BEGIN
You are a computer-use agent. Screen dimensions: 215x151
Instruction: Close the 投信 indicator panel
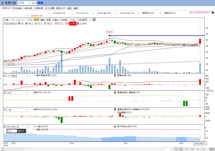[5, 93]
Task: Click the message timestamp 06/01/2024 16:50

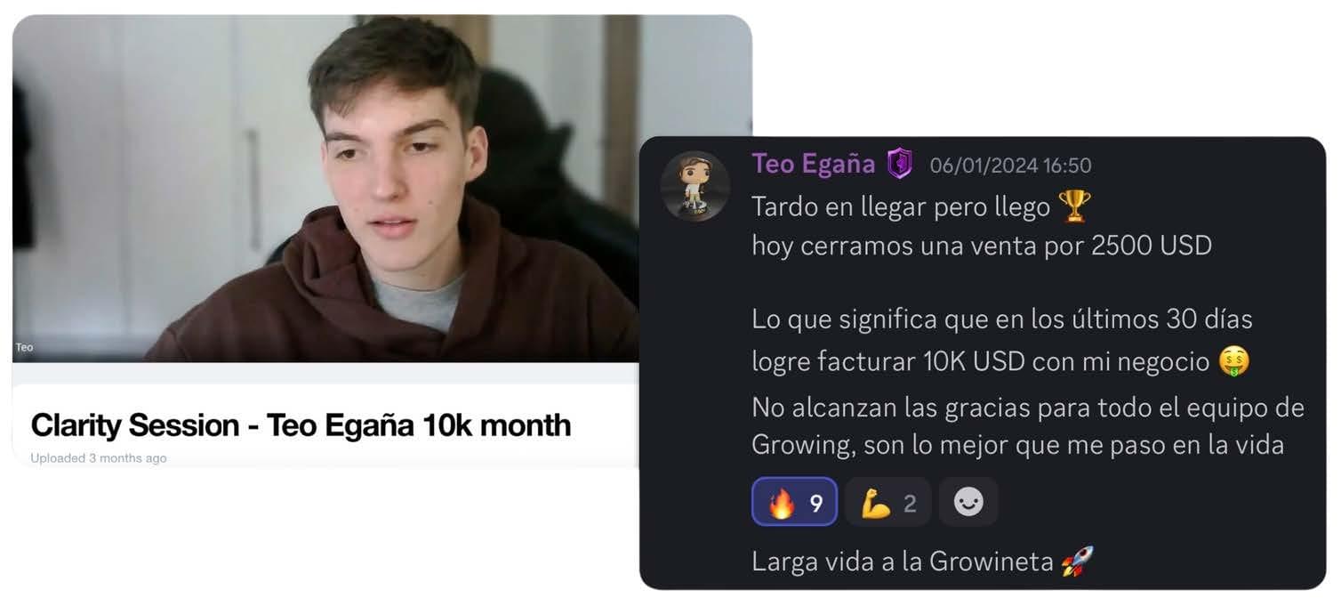Action: click(1010, 166)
END
What the exercise asks:
Nothing but the lines from the line containing "Instruction: Close the 投信 indicator panel" through the last line of the listing above should appear, output exactly, with no pictures.

Result for this exercise:
Instruction: Close the 投信 indicator panel
[5, 93]
Task: Click the message timestamp 06/01/2024 16:50

Action: click(1010, 166)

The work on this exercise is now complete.